Among the findings: 

  • Americans are more likely to report mental health concerns since the start of the pandemic. One-third (33%) of U.S. adults reported stress, anxiety, and great sadness that was difficult to cope with by themselves, compared to about a quarter or less in other countries.
  • Americans are the most likely to report negative economic consequences because of the COVID-19 pandemic. More than 30 percent of U.S. respondents said they have struggled economically and were unable to pay for basic necessities, used up all their savings, or borrowed money, a significantly greater percentage than in any other country. Rates were also high in Canada (24%) and Australia (21%) but were low in Germany and the Netherlands, where only 6 percent to 7 percent of respondents reported the same.
  • Americans are the least likely to have a positive opinion of the national government’s pandemic response. Only 33 percent of U.S. adults said President Trump has done a “good” or “very good” job of handling the coronavirus pandemic. In other countries, between 49 percent and 95 percent of respondents approved of how their president or prime minister has dealt with the crisis. People in all the countries surveyed appreciated health care workers’ responses to the pandemic, with 78 percent to 96 percent saying that hospitals, nurses, and doctors had done a good or very good job.
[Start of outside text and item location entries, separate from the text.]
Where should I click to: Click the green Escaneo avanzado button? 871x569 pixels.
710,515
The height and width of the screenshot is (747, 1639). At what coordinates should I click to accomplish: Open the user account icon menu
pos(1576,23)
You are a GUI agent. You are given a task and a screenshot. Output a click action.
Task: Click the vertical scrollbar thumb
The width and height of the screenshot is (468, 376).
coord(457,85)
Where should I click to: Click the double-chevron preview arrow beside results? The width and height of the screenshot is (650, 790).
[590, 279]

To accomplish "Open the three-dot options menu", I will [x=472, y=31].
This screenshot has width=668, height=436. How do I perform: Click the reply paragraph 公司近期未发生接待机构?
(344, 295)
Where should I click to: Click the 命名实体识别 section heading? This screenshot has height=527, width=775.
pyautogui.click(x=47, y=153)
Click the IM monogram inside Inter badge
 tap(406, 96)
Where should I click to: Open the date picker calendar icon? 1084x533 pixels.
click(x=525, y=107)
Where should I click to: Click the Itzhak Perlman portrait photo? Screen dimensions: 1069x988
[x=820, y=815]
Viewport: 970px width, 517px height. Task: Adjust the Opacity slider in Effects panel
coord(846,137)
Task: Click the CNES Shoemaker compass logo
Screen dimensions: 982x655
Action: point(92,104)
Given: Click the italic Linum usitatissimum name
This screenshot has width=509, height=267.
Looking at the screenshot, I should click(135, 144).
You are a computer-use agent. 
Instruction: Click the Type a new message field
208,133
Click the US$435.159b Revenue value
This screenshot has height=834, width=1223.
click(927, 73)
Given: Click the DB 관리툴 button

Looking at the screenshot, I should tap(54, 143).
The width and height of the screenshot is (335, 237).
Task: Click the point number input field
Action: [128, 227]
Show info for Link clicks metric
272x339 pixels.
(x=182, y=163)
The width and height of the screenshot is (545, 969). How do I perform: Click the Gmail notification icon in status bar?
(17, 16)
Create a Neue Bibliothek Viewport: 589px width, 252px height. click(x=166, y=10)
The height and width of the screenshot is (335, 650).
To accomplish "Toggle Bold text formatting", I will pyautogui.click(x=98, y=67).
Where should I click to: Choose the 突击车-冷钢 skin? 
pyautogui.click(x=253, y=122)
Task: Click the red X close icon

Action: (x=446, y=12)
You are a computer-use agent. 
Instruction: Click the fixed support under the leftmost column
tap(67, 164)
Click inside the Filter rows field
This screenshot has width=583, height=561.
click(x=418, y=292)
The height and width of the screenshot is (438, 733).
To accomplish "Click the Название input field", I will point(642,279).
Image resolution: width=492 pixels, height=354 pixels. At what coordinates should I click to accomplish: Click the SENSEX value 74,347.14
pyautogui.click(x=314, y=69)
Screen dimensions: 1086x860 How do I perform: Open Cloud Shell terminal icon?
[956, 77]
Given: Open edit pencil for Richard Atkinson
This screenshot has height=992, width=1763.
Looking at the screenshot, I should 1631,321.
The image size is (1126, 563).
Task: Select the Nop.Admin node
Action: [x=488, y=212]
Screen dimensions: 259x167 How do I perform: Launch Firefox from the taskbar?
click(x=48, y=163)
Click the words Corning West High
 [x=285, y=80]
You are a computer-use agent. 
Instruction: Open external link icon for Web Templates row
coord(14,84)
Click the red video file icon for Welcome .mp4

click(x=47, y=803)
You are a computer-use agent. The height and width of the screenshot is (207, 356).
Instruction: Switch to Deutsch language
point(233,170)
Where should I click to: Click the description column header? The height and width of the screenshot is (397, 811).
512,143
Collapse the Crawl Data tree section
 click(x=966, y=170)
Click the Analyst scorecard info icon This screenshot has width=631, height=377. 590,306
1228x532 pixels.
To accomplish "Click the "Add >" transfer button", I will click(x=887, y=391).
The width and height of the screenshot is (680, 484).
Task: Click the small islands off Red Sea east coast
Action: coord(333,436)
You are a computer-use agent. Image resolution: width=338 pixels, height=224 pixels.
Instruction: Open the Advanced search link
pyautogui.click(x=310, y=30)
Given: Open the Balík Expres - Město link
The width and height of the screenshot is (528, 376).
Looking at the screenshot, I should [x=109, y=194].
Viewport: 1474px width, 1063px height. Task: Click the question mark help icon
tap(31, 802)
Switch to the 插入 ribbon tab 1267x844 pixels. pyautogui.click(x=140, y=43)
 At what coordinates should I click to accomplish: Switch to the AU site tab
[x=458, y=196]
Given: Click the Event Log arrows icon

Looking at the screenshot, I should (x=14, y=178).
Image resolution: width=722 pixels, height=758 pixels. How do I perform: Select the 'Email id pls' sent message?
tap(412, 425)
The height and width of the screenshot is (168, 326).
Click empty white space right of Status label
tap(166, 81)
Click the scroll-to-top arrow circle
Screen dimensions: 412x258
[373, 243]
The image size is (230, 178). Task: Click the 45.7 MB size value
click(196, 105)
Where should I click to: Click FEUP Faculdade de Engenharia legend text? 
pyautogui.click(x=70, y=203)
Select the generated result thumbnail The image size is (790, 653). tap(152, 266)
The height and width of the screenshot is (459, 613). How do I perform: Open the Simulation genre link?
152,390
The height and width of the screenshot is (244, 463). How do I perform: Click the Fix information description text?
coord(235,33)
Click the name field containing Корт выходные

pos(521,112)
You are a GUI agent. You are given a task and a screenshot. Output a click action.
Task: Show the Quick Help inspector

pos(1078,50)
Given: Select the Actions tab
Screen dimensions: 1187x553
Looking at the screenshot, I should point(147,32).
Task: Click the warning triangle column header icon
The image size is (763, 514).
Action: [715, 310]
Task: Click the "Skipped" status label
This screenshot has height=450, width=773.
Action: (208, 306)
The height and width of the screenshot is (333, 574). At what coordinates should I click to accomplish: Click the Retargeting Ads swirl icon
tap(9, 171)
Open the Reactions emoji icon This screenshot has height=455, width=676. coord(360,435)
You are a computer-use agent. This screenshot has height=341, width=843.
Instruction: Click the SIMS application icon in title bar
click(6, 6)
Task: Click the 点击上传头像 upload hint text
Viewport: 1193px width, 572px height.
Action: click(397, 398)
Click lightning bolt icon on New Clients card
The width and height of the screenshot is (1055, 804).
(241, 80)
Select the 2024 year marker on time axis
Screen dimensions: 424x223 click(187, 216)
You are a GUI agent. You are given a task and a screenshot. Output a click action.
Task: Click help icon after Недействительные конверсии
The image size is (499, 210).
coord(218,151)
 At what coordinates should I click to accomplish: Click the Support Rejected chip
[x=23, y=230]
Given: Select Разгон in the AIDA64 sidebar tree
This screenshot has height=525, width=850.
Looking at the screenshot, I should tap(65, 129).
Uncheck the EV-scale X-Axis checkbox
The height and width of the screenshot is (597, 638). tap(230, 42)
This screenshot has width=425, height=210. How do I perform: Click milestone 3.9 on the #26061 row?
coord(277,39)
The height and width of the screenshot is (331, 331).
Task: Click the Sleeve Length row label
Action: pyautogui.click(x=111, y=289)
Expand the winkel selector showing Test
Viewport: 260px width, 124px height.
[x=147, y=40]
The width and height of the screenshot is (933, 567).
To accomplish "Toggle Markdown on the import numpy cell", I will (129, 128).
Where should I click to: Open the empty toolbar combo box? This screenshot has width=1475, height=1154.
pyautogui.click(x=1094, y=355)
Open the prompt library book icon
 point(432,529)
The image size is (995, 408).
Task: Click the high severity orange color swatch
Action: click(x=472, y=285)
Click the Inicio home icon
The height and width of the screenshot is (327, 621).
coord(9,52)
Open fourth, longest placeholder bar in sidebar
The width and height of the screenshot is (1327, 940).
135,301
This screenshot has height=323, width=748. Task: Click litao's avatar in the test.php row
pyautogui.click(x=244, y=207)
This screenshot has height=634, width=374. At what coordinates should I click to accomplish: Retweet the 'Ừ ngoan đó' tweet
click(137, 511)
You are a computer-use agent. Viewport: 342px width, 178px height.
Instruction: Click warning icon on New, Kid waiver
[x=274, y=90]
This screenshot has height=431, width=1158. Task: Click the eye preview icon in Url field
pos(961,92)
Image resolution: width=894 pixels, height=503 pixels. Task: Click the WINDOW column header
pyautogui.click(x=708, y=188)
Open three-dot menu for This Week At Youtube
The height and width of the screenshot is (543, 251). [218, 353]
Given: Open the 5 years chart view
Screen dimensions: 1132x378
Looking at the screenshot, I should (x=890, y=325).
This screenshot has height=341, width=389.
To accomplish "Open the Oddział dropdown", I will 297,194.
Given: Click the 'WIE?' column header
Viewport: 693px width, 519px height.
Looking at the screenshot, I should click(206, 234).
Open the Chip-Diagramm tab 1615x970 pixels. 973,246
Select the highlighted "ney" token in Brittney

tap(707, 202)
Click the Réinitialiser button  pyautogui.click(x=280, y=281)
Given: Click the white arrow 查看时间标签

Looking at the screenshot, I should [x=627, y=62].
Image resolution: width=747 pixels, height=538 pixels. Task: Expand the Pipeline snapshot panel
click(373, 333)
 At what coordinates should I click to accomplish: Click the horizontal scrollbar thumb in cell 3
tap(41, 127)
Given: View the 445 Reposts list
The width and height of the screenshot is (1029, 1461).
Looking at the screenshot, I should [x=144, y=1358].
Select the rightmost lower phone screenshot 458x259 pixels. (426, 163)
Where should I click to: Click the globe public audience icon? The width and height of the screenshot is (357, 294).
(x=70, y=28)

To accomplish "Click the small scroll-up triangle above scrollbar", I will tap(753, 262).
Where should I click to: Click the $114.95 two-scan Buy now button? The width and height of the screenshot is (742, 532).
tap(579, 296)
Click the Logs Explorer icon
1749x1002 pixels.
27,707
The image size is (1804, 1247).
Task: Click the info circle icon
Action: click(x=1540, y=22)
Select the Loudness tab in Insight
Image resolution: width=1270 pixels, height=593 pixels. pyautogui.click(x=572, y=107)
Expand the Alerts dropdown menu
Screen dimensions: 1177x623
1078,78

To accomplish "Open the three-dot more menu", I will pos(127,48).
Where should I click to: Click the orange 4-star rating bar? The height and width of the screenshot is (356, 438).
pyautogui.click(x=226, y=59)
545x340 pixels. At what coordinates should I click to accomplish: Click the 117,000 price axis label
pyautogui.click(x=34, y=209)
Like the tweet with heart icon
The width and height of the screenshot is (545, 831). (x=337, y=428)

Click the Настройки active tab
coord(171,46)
Survey Source: Reginald D. Williams II et al., Do Americans Face Greater Mental Health and Economic Consequences from COVID-19? Comparing the U.S. with Other High-Income Countries (Commonwealth Fund, August 2020). Commonwealth Fund

“What we learn from this study is that in the U.S., the pandemic has taken a greater toll on people’s well-being when compared to other high-income countries. As the number of confirmed COVID-19 cases and deaths in the U.S. continues to increase, policymakers — at all levels of government — should look abroad for innovative solutions," said Reginald D. Williams II, lead author of the study and Commonwealth Fund Vice President for International Health Policy and Practice Innovations. "There are valuable lessons we can learn, particularly around improving access to mental health services, and addressing socioeconomic needs exacerbated by the pandemic.”